TOP FIXED-LINE BROADBAND PROVIDERS
IN AUSTRALIA in Mar 2010
1. Telstra 2.24 million
2. Optus 980,000
3. iiNet 520,000
4. Soul-TPG 442,000
5. Internode 180,000+
6. Primus Telecom 150,000
7. AAPT 120,000
 TOP WIRELESS BROADBAND PROVIDERS 
as at Dec 2009
1. Telstra 1.3 million
2. Optus 800,000
3. Vodafone-Hutchison 673,000

iiNet continues takeover drive with $40m buy of Netspace

Andrew Colley From: The Australian March 30, 2010

THE potential for further consolidation in the internet provider market has narrowed to a handful of companies after Perth-based broadband company iiNet yesterday took out another target in its five-year acquisition strategy. The internet service provider suspended its shares briefly yesterday morning to announce it had paid $40 million for Victorian rival Netspace, ending weeks of speculation about the deal. The purchase cemented iiNet's position as Australia's third largest fixed-line retail broadband provider with 520,000 DSL connections. That places it just ahead of Soul-TPG (442,000) and behind tier-one telcos Optus (980,000) and Telstra (2.24 million).

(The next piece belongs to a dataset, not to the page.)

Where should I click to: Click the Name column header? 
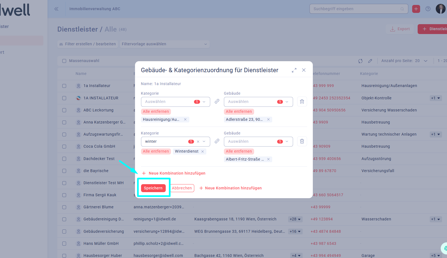81,74
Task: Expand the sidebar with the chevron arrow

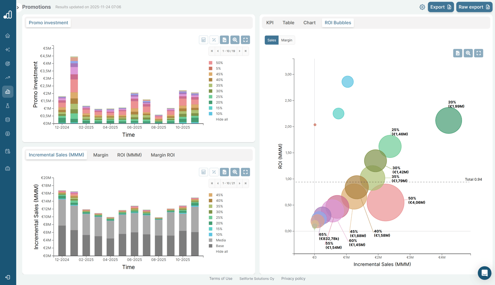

IiNet recorded a net profit of $14.8m for the half-year to December on revenue of $228.1m. It said it expected the Netspace acquisition to add $70m to its revenue and $8m to earnings in the 2011 financial year. "Our strong balance sheet has placed us in unique position to remain at the forefront of industry consolidation," iiNet chief executive Michael Malone said. "We are committed to delivering on our growth strategy, and Netspace is a logical and sensible acquisition for us."

IiNet regulatory chief Steve Dalby said the company would focus its efforts on absorbing Netspace before seeking new acquisition targets. "There would be other opportunities for acquisitions. We wouldn't talk about who the targets would be at this stage and our focus will be on Netspace now, for the foreseeable future," he said.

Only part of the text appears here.